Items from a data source
################

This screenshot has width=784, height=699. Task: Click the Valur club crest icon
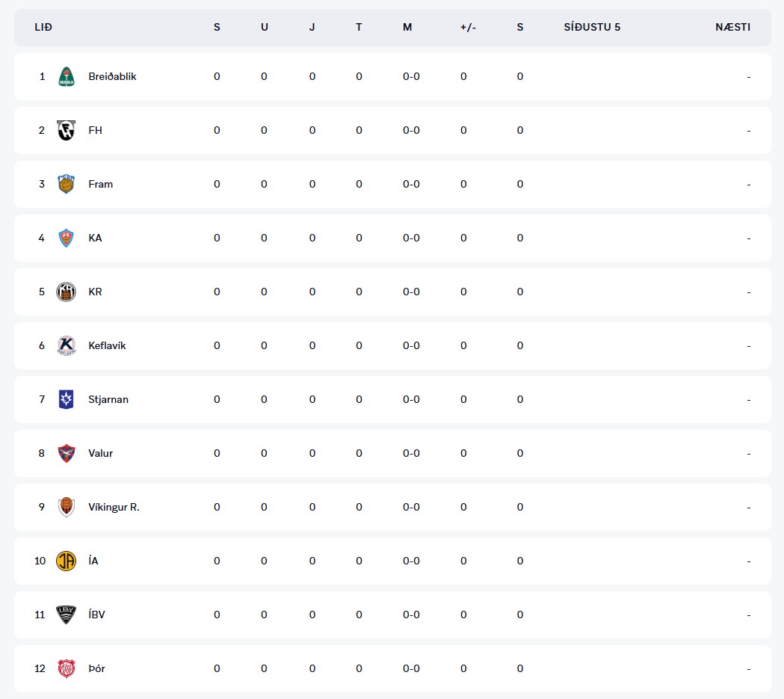tap(67, 453)
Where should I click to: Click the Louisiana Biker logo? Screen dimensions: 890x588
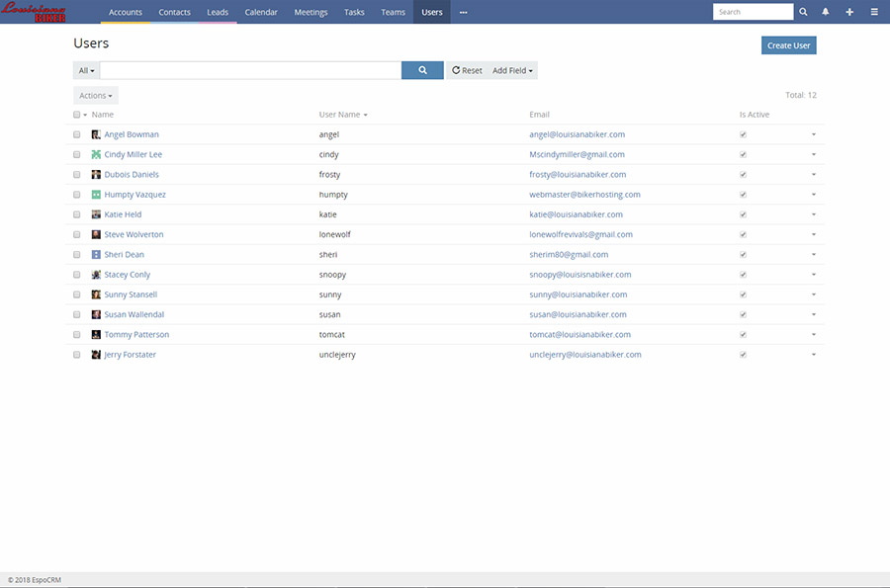coord(33,12)
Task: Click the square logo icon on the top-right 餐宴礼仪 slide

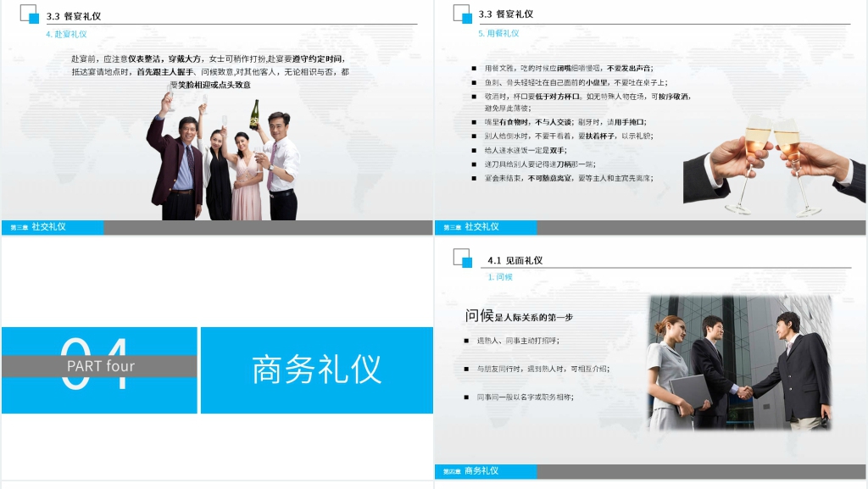Action: (x=463, y=15)
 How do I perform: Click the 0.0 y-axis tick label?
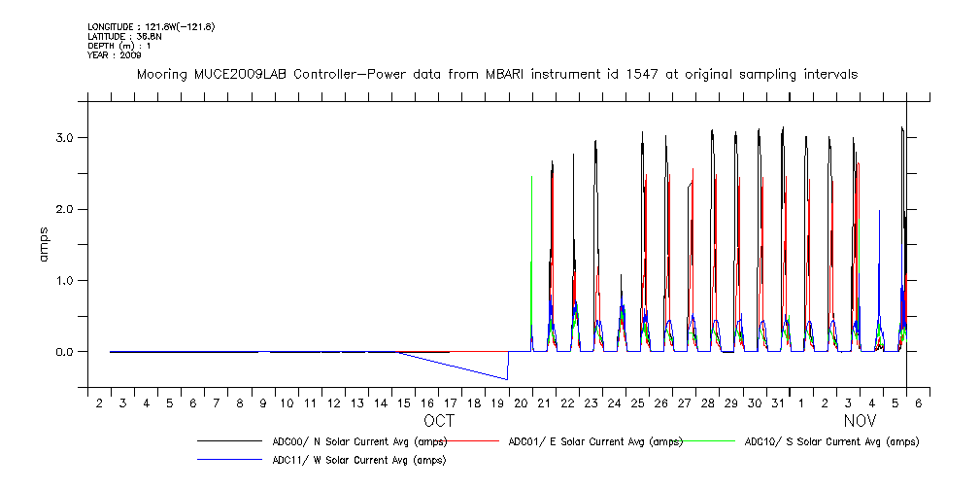[x=64, y=352]
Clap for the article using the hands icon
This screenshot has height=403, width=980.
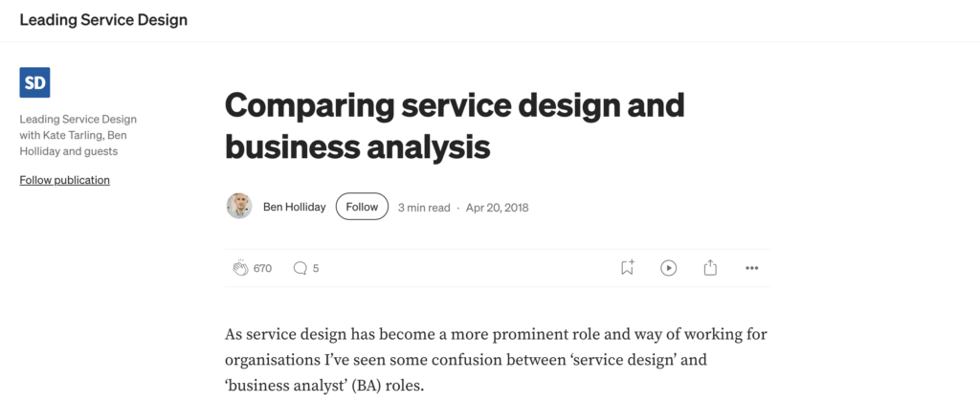[240, 268]
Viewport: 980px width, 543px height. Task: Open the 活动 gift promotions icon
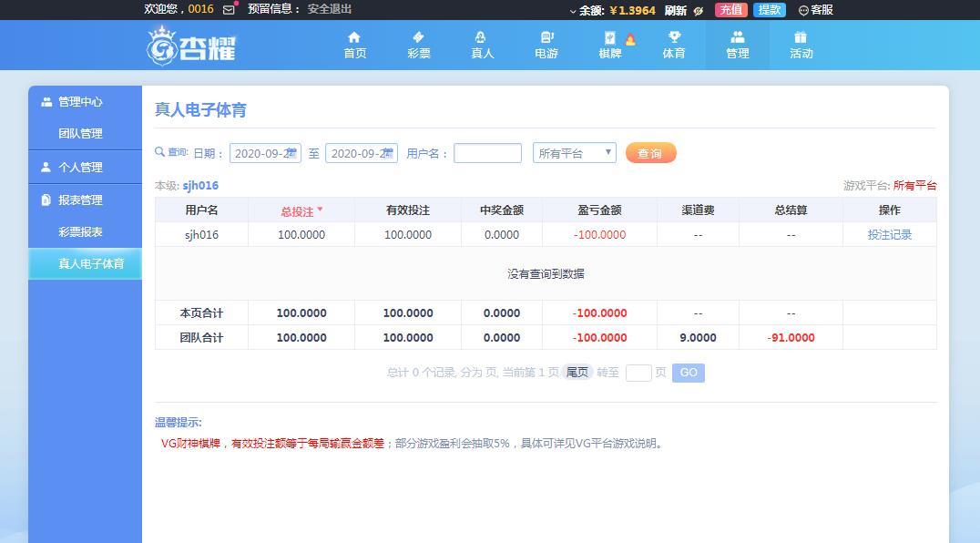(x=801, y=37)
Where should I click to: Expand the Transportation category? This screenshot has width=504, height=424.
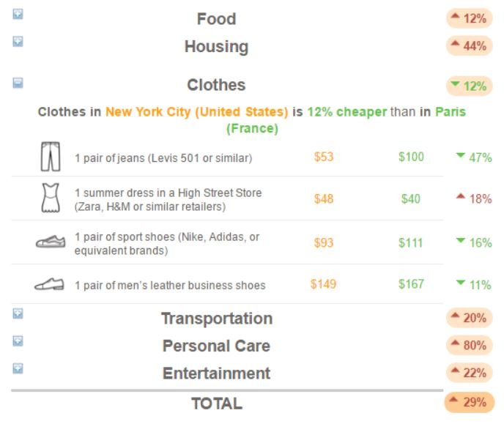point(18,313)
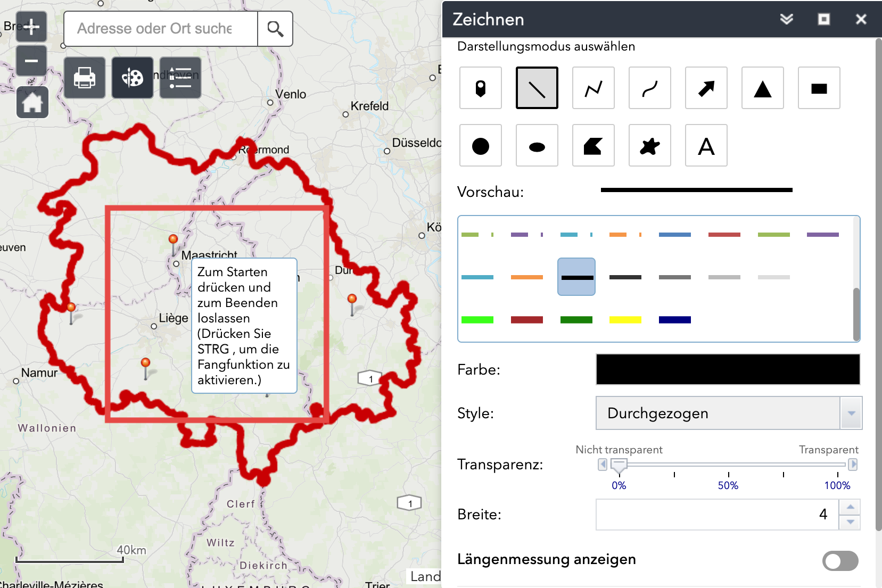Select the polyline drawing tool
Viewport: 882px width, 588px height.
coord(593,88)
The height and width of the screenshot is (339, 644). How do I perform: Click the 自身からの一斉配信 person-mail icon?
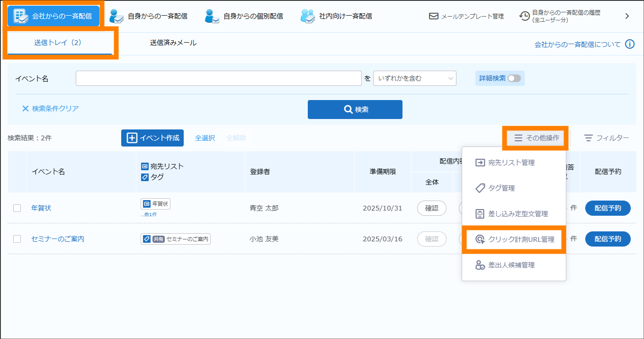click(116, 16)
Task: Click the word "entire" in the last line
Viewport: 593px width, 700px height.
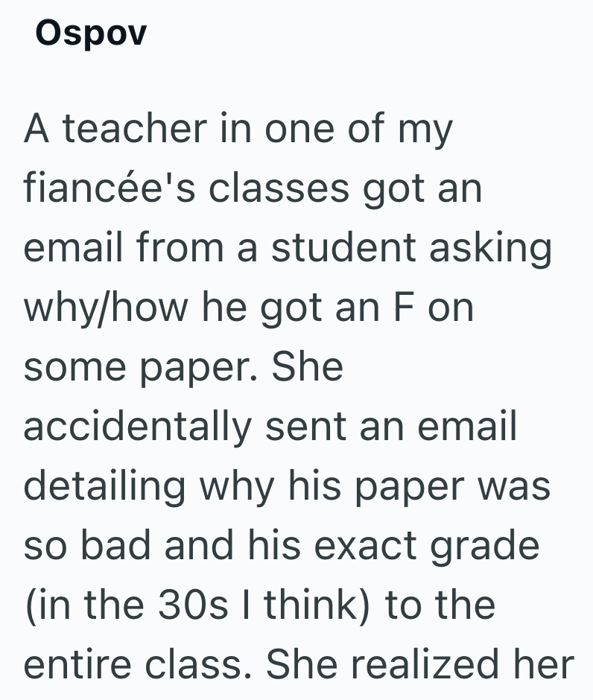Action: pos(72,666)
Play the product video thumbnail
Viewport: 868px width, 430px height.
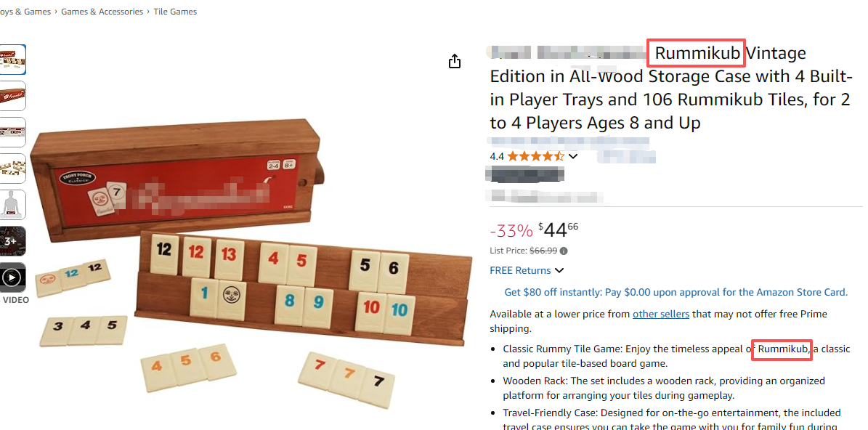point(12,277)
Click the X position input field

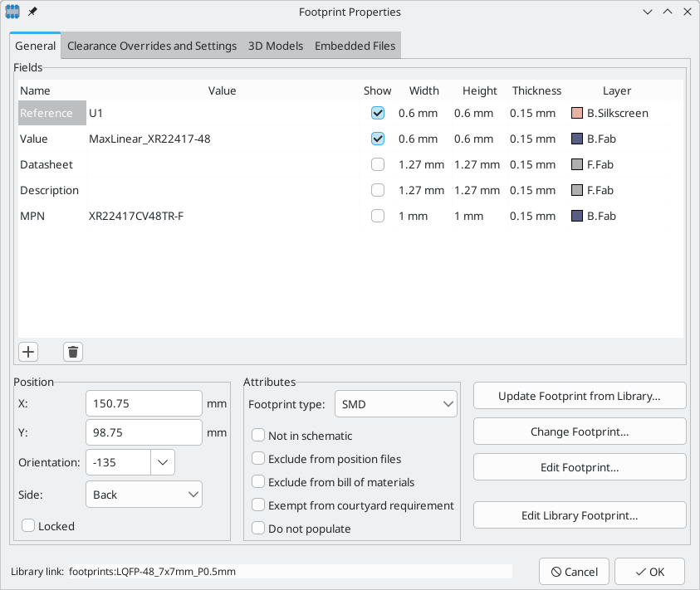point(144,404)
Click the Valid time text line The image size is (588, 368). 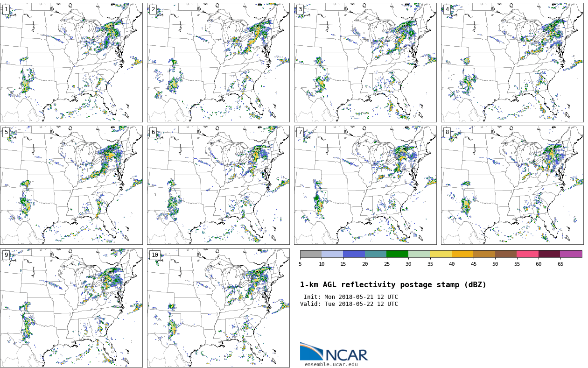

################

* Work to complete
Write out each entry exactly, images excluded.

* Written solution
This screenshot has width=784, height=699. Task: Click the Valur club crest icon
tap(67, 453)
Where should I click to: Click the Louisiana Biker logo? Screen dimensions: 890x588
coord(33,12)
Task: Click the square logo icon on the top-right 餐宴礼仪 slide

Action: (x=463, y=15)
 How do I perform: Click the 0.0 y-axis tick label?
[x=64, y=352]
Clap for the article using the hands icon
This screenshot has height=403, width=980.
[240, 268]
Viewport: 980px width, 543px height. Task: Open the 活动 gift promotions icon
(x=801, y=37)
Where should I click to: Expand the Transportation category? This screenshot has width=504, height=424.
point(18,313)
Select the polyline drawing tool
Viewport: 882px width, 588px height.
coord(593,88)
The height and width of the screenshot is (339, 644). How do I perform: Click the 自身からの一斉配信 person-mail icon?
click(116, 16)
Task: Click the word "entire" in the last line
Viewport: 593px width, 700px height.
Action: pos(72,666)
Play the product video thumbnail
Viewport: 868px width, 430px height.
point(12,277)
Click the X position input field

point(144,404)
Click the Valid time text line The image size is (588, 368). 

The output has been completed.